Há mais de uma maneira de definir o contexto

Finalmente chegou a hora de escrever isso. Durante anos - em reuniões, passeios no campus e conversas informais - falei sobre o Wurster Hall da Universidade da Califórnia em Berkeley, agora Bauer Wurster Hall, incentivando as pessoas a ver e apreciar o significado e a beleza deste edifício. Não foi algo fácil de se fazer.

Bauer Wurster Hall abriga o College of Environmental Design (CED). Originalmente, abrigava os departamentos de arquitetura, paisagismo, planejamento urbano e design. O prédio foi projetado e construído especificamente para o CED, a nova faculdade fundada em 1959 que reuniria esses departamentos pela primeira vez. William Wurster, que originalmente deu nome ao prédio, foi o reitor fundador da faculdade e visionário quanto ao prédio. 

Vi o Wurster Hall pela primeira vez em 1976, quando cheguei a Berkeley para fazer pós-graduação em arquitetura. O prédio, então com pouco mais de uma década, já era considerado um dos mais feios do campus, causando um especial desconforto por ser a sede do Departamento de Arquitetura. Eu não via dessa forma, mas estava muito ocupada nos ateliês e nas salas de aula para prestar atenção no design do edifício. Pelo que me lembro, embora os arquitetos do corpo docente do prédio ainda estivessem presentes, eles não discutiram o prédio conosco. Certamente estávamos cientes do caráter incomum do edifício.

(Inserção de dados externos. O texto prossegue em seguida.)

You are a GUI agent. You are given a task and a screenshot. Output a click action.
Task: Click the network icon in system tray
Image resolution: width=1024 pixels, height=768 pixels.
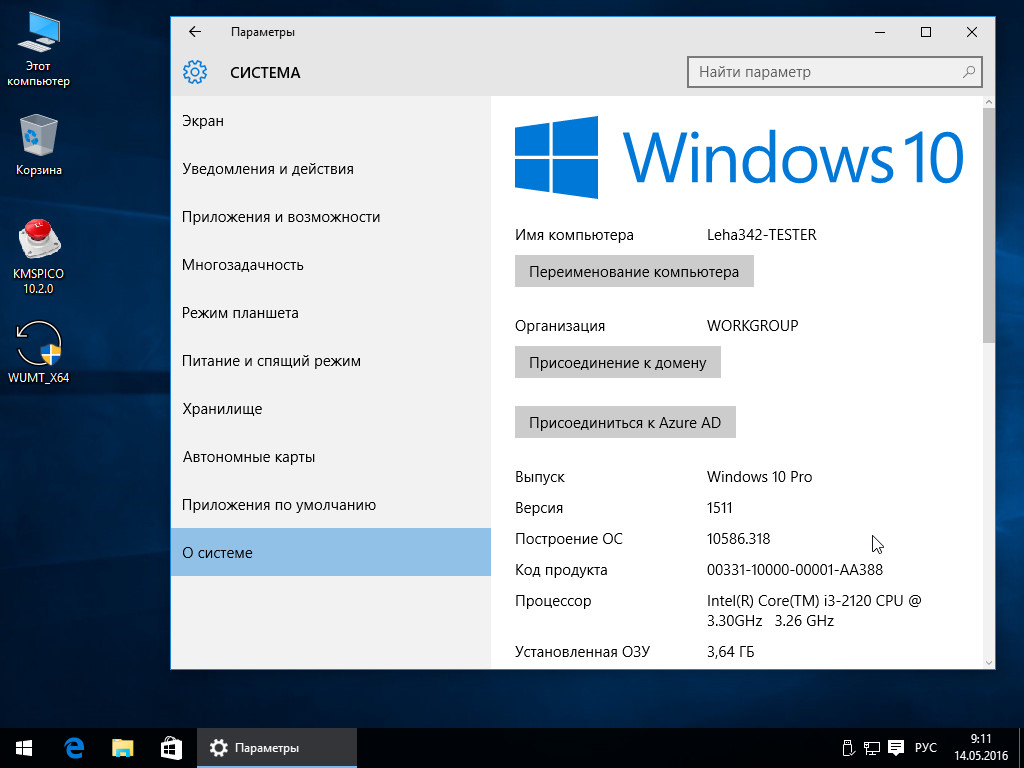[x=872, y=748]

Certa vez, vi uma foto do final dos anos 1960, quando os alunos colocavam enormes imagens nos brise-soleils, transformando a fachada do prédio em uma gigantesca máquina de venda. Entretanto, durante três anos experimentei Wurster Hall intensamente como um local de trabalho em grupo, o lugar onde aprendi a ser arquiteta e onde muitos dos meus relacionamentos pessoais e profissionais mais próximos surgiram.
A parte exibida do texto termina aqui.